La politique publique de la protection de l’enfance a un défaut structurel : les études statistiques. La création de l’Observatoire national de la protection de l’enfance en danger (Oned) a été utile, mais il manque encore des observatoires dans les départements. Donc on ne peut pas répondre aux besoins spécifiques de ces jeunes. On a une difficulté à objectiver, à qualifier et à quantifier ce qu’ils sont. On en parle, mais, comme on n’a pas de visibilité, on ne sait pas où les mettre. Pourtant, la réalité est bien là : parce qu’il y a des ruptures tôt dans leur parcours, ils mettent à mal l’institution, et sont confrontés en retour à de la maltraitance institutionnelle. Peu de départements se sont adaptés à cette problématique, pour des raisons de financement. Les jeunes sont souvent placés en Mecs [maisons d’enfants à caractère social] plutôt que dans des structures hybrides, trop peu nombreuses, qui mêlent les dimensions sanitaire, liée au handicap, et sociale. Il faut aussi développer les lieux de vie pour permettre des séjours de rupture et retravailler le projet pour l’enfant. Aujourd’hui, on les place dans une case qui n’est pas la bonne, avec un outil non adapté.
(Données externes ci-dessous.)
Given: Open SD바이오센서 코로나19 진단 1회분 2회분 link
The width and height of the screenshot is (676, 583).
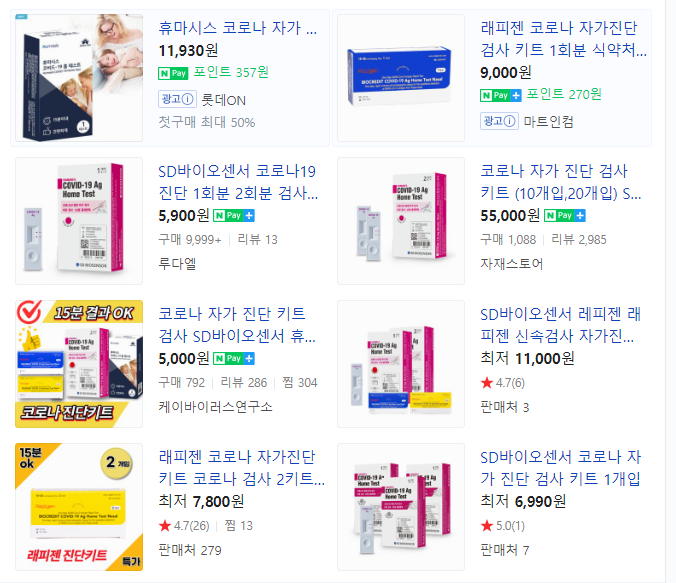Looking at the screenshot, I should (x=238, y=182).
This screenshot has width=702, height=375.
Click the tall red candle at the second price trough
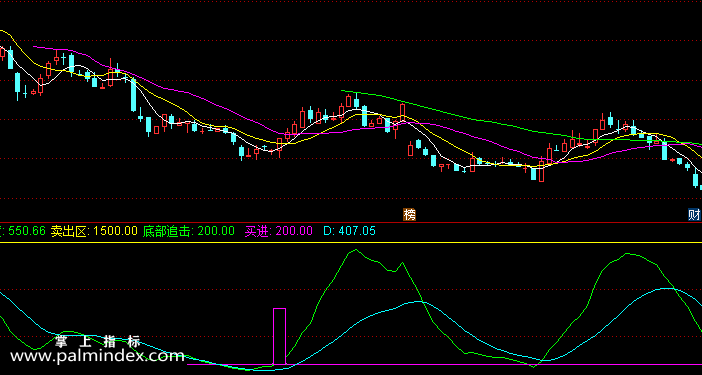click(542, 170)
Il faut une offre de services rénovée et adaptée aux territoires. Les agences régionales de santé, qui gèrent les IME (instituts médico-éducatifs) ou les Itep (instituts thérapeutiques, éducatifs et pédagogiques), doivent prendre leur part pour financer des établissements hybrides. Les structures de la protection de l’enfance doivent continuer à s’ouvrir aux autres acteurs, à informer de manière plus régulière lorsqu’un jeune quitte un dispositif. Il faut sortir de la logique comptable qui consiste en une gestion de places au quotidien. Et privilégier une logique de coconstruction qui permette aux associations habilitées de contribuer aux politiques mises en œuvre. Il faut faire bouger la relation institutionnelle établie, en créant par exemple un conseil des jeunes de la protection de l’enfance pour entendre les situations vécues. C’est plus porteur qu’une simple relation financière entre une collectivité et un établissement. L’Etat doit accompagner les départements dans cette politique vertueuse et la structurer. C’est un énorme chantier, mais il est primordial.
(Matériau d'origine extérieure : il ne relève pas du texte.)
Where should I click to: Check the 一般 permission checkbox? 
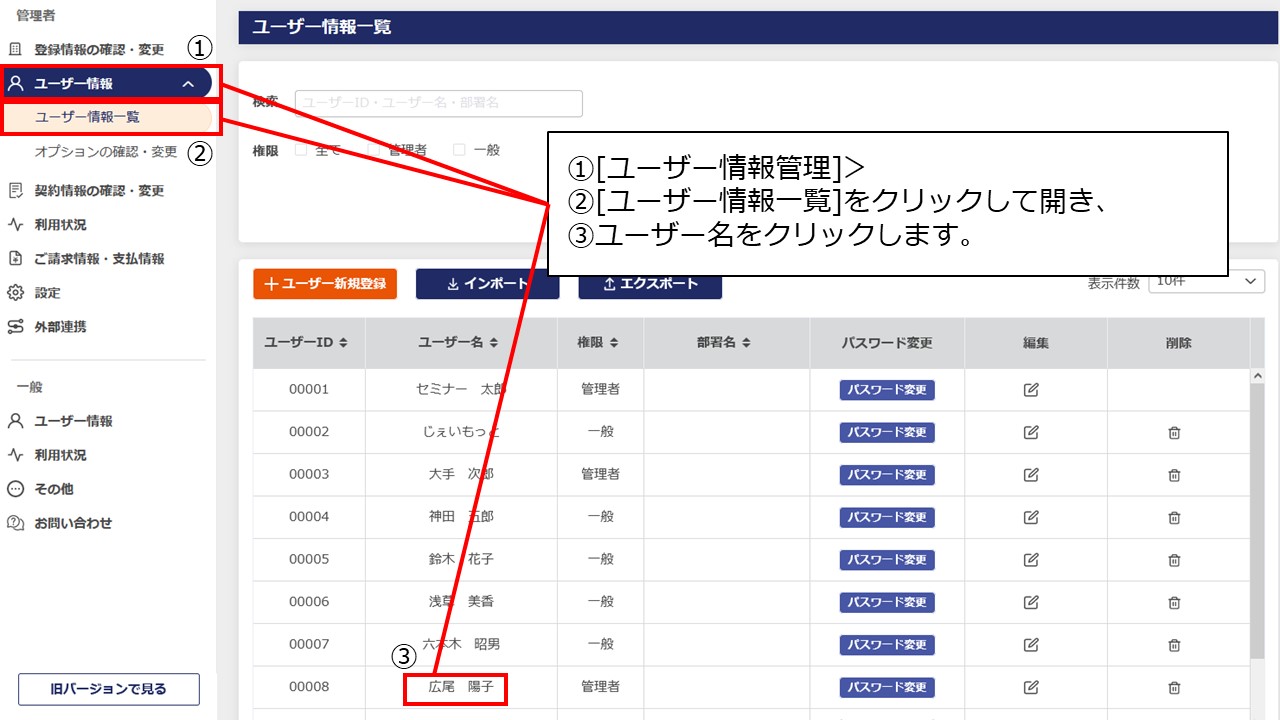460,150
Il faut permettre aux éducateurs de mieux appréhender le terrain. Cela passe par de la coformation dans les organismes dédiés pour que les jeunes puissent interpeller les futurs travailleurs sociaux. En stage, la relation avec les jeunes n’est pas la même que lorsqu’ils sont en poste. La formation doit pouvoir évoluer aussi sur la posture à adopter : il faut arrêter de considérer que les travailleurs sociaux ne doivent pas s’attacher aux jeunes. Et trouver un juste équilibre.
(1) Groupement d’intérêt public enfance en danger, Conseil national de la protection de l’enfance, Agence française de l’adoption et Conseil national pour l’accès aux origines personnelles.